Rav Zalman Sorotskin (Oznaïm LaTorah, 28, 2) explique que la réparation des fautes du Peuple Juif que procurent les vêtements du Cohen, comme les Korbanot, dépend étroitement de leur « splendeur ». C’est par l’impact que le Cohen aura sur l’ensemble de la population qui « cherchera la Torah de sa bouche, car il est un Mal’akh (« Ange ») de Hachem … » (Malakhi, 2, 7), qu’il éloignera les hommes de la faute, et ainsi, il réparera les manquements des Bené Israël.   

Rav Its’hak Arama (Akédat Its’hak, Chaar 51) souligne la distinction entre l’apparence extérieure des vêtements qui appelle le Cavod et la splendeur, et leur dimension profonde, dans la « sanctification » des actions et des pensées que les Cohanim doivent développer pour accomplir la Avoda.
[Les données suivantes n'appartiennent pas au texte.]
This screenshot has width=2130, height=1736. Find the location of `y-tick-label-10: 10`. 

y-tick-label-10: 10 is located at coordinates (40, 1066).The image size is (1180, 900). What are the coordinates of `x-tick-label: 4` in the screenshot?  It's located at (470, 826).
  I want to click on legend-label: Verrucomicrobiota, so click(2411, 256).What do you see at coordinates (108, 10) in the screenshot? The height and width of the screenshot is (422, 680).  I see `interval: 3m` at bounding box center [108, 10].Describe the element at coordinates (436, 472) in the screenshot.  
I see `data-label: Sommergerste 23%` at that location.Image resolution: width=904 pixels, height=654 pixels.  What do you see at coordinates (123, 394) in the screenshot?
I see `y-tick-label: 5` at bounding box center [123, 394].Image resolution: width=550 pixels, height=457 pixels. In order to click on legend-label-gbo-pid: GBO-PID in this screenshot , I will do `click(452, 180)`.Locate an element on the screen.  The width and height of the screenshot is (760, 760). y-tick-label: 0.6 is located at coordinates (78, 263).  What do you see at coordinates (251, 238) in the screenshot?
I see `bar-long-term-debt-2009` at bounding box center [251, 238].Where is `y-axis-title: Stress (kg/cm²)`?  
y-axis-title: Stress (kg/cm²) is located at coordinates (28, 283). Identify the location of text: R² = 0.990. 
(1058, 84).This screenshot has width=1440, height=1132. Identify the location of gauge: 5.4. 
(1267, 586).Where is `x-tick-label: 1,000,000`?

Il cite nos ‘Hakhamim qui s’interrogent sur la place de la Mitsva des vêtements (Vayikra 8, 1-9) à proximité du passage relatif aux Korbanot (offrandes) (Vayikra 6, 7-7, 38) ? Ils répondent que c’est pour enseigner que de même que les Korbanot réparent les fautes, ainsi les vêtements des Cohanim également réparent les fautes. 

Le Akédat Its’hak ajoute que de même qu’en l’absence du Beth HaMikdach et de la Avoda des Korbanot, l’étude approfondie de leurs règles a une efficacité comparable, pareillement l’étude des règles relatives aux vêtements a un effet comparable, que ce soit pour réparer la faute, ou pour éloigner les hommes de fauter !

Ainsi, cette Paracha ne se penche pas avec nostalgie sur un « passé glorieux », mais nous enseigne une réalité permanente dans notre existence, tout comme chacune des Mitsvot de la Torah. Même lorsque nous ne pouvons pas accomplir concrètement une Mitsva, son impact reste présent en nous à travers l’étude de ses détails. 

Ce Chabat qui précède Pourim, nous lisons en plus de la Paracha Tetsavé le passage « Zakhor » qui nous rappelle notre confrontation au fil des siècles avec Amalek. 

Amalek, petit-fils d’Essav, est l’antithèse de notre mission dans le Monde. 

Le Peuple Juif est appelé à consacrer l’ensemble de son existence à édifier un Beth HaMikdach (Temple) où se manifeste la Présence de Hachem dans les moindres détails de la réalité matérielle, tout comme cela s’exprime dans les vêtements des Cohanim. 

Face à nous se dresse Amalek qui souille toutes les valeurs spirituelles par sa dérision pour tout ce qui rattache l’Homme à Hachem. 

Depuis leur agression dans le désert, où les Amalékites mutilaient les Bené Israël qui tombaient entre leurs mains, pour jeter en défi leur Mila vers le Ciel, pour dire à Hachem : « Prends ce que Tu as choisi » (la valorisation spirituelle de la vie matérielle que représente l’alliance de la Mila), en passant par l’agression de Haman dans les évènements de Pourim, et jusqu’à nos jours, nous sommes toujours en confrontation à ce rejet de la valeur spirituelle du Monde. 

Le souvenir d’Amalek qui nous est dicté n’a rien d’une animosité entre nations. Notre mission est de repousser cet avilissement de l’humanité en affinant notre lien à Hachem dans tous les gestes du quotidien.

A chacun de faire en sorte que ses actes et ses vêtements représentent la Présence de Hachem dans le Monde, comme ceux des Cohanim dans le Beth HaMikdach, afin de rapprocher l’épanouissement de la Création dans la Gueoula, bientôt de nos jours.